I have created a single page hand-crafted targeted PDF test file that tests 8 semantic key collisions in inline image dictionaries. This freely-available PDF file is specifically designed so that each of the 8 test cases will only render correctly (as the blue blocky “IMG” text on a yellow background with a red border) if the abbreviated key name is used. If the full key name is used then something else entirely will happen (precisely what will happen is implementation dependent!).

Test image ("IMG" in blue on a yellow background with red border).

A correct implementation will render 8 iterations of the above image.

I have included comments in the PDF test file and created it such that it may safely be viewed in a text editor. It includes the following structure in the page content stream for each of the 8 semantic key collisions:

  • Black text is used to paint the test number (1-8). If the text does not appear then the PDF processor has likely either entirely aborted the page content stream or has failed in attempting to recover from incorrectly processing a full key name earlier in the content stream; however it might “resync” with the content stream operators further down the content stream.
  • A solid green rectangle is painted directly beneath the inline image using the re operator. If this green rectangle is visible then the PDF processor has failed to paint the inline image which immediately follows it in the content stream.
  • A 20 x 10 pixel inline image with a single semantic key collision is then painted. This is the actual semantic test to determine whether the full key name or abbreviated key name is used by the renderer. The pixel data always uses one of the standard PDF ASCII-based filters to ensure that the PDF file is text-editor friendly.

In their blog post “Room for Disagreement”, the Galois researchers and I describe some of the tools and techniques used in SafeDocs that helped uncover this specific issue, as well as other issues in the PDF specification. They also detail each of the 8 semantic test-cases in greater detail.

Test Number Description
1 Only full keys are used – all PDF processors should render this correctly.
2 Only abbreviated keys are used – all PDF processors should render this correctly.
3 The Width/W and Height/H entries for the inline image dimensions are duplicated.
4 The Filter/F entry is duplicated with different values.
5 The ColorSpace/CS entry is duplicated with different values.
6 The Decode/D entry is duplicated with different values.
7 The Interpolate/I (capital i) entry is duplicated with different values. The final rendered appearance of this inline image may thus appear smoothed or blurred for those implementations that support interpolation.
8 The DecodeParms/DP entry is duplicated with different values for a Flate filter. Two filters are also used (ASCIIHexDecode and FlateDecode).

A quick test of popular PDF viewing implementations across multiple vendors and platforms using this test PDF file shows that no vendor has yet fully and correctly implemented the recommended resolution and that almost all implementations have unique behaviour!
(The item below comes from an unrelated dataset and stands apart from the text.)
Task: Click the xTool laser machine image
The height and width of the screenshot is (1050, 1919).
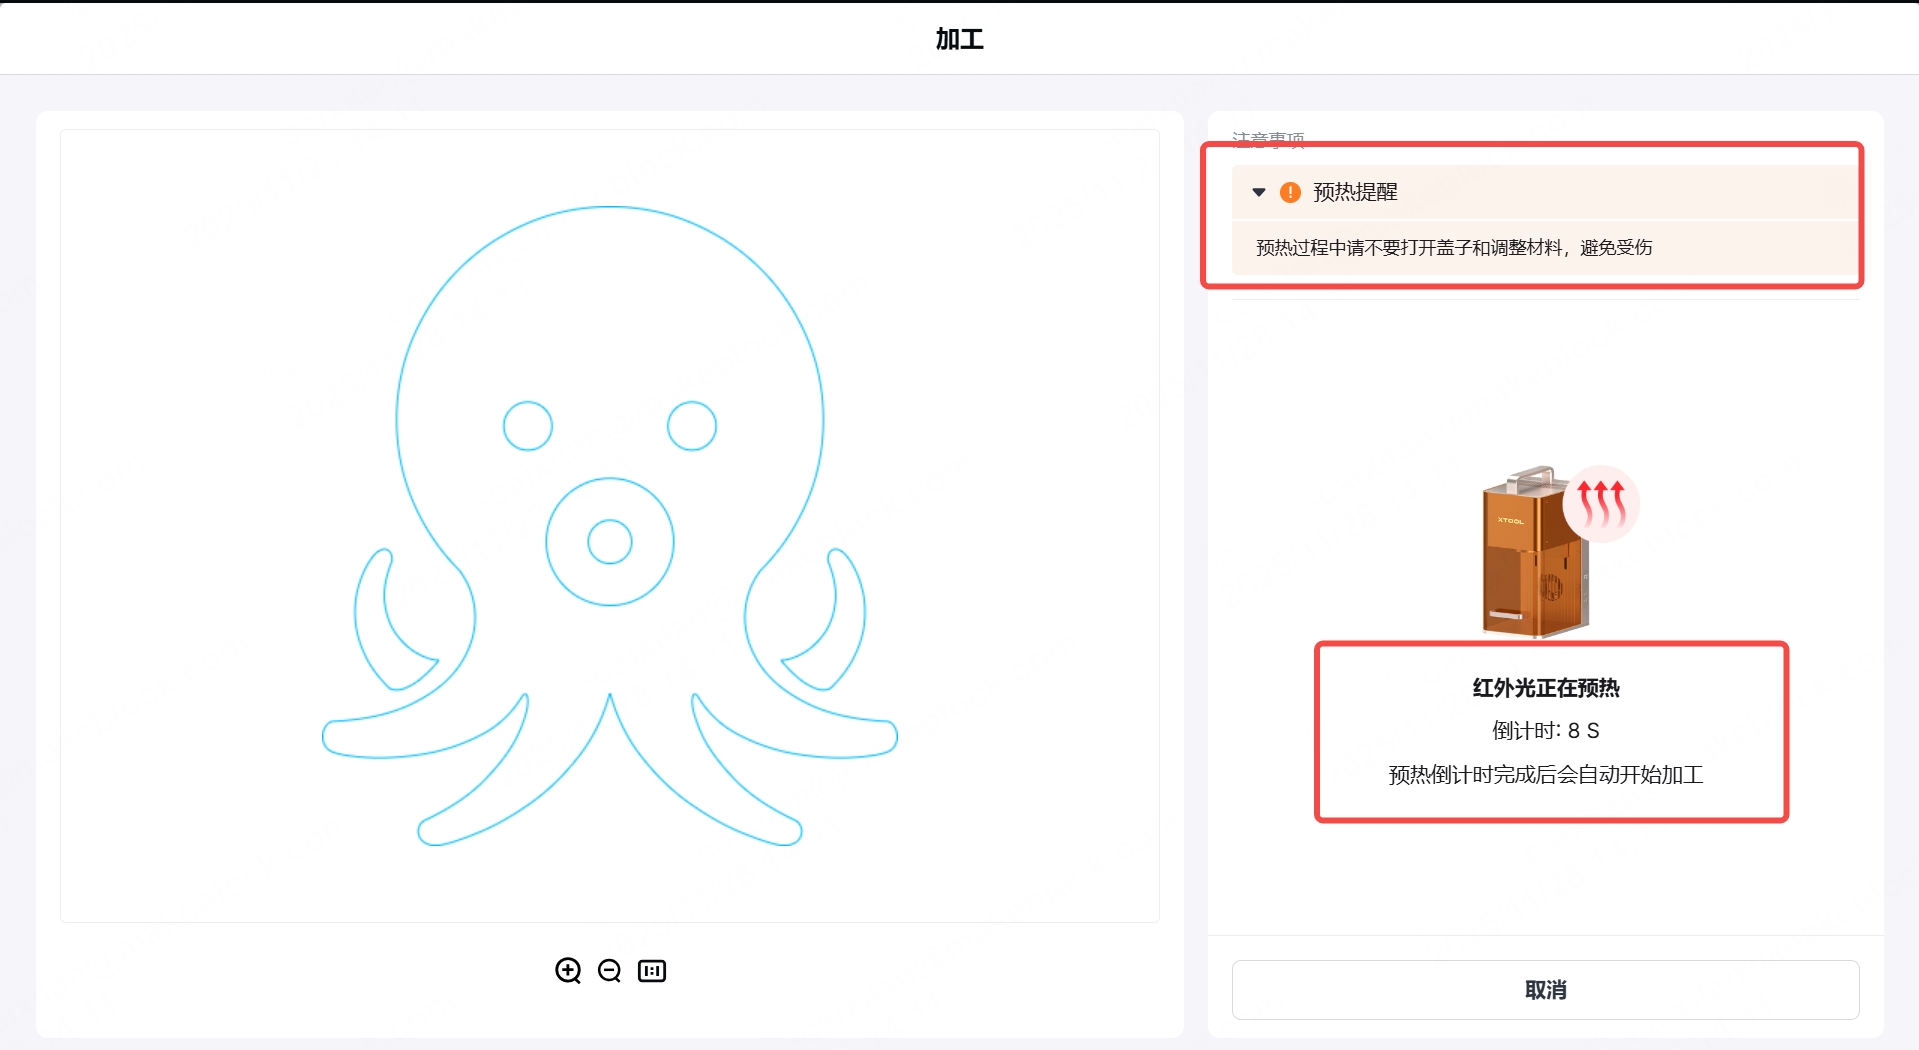Action: point(1531,556)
This is somewhat unexpected, since intuition might imply that some implementers may have privately identified this issue and chosen their own consistent solution. However the random results using this test file indicates that parsing and processing of semantic collisions in inline image dictionaries is inconsistent.

Screen-shot of a test failure.

Another screen-shot of a test failure.

As this issue is newly discovered and only recently resolved in the respective industry forum, PDF viewers and renderers cannot be expected to have already implemented and released their solutions. Now, with the test file freely available, and clearly documented, I expect to see resolutions in the marketplace very soon, which should also help persuade the ISO WG to adopt the industry resolution.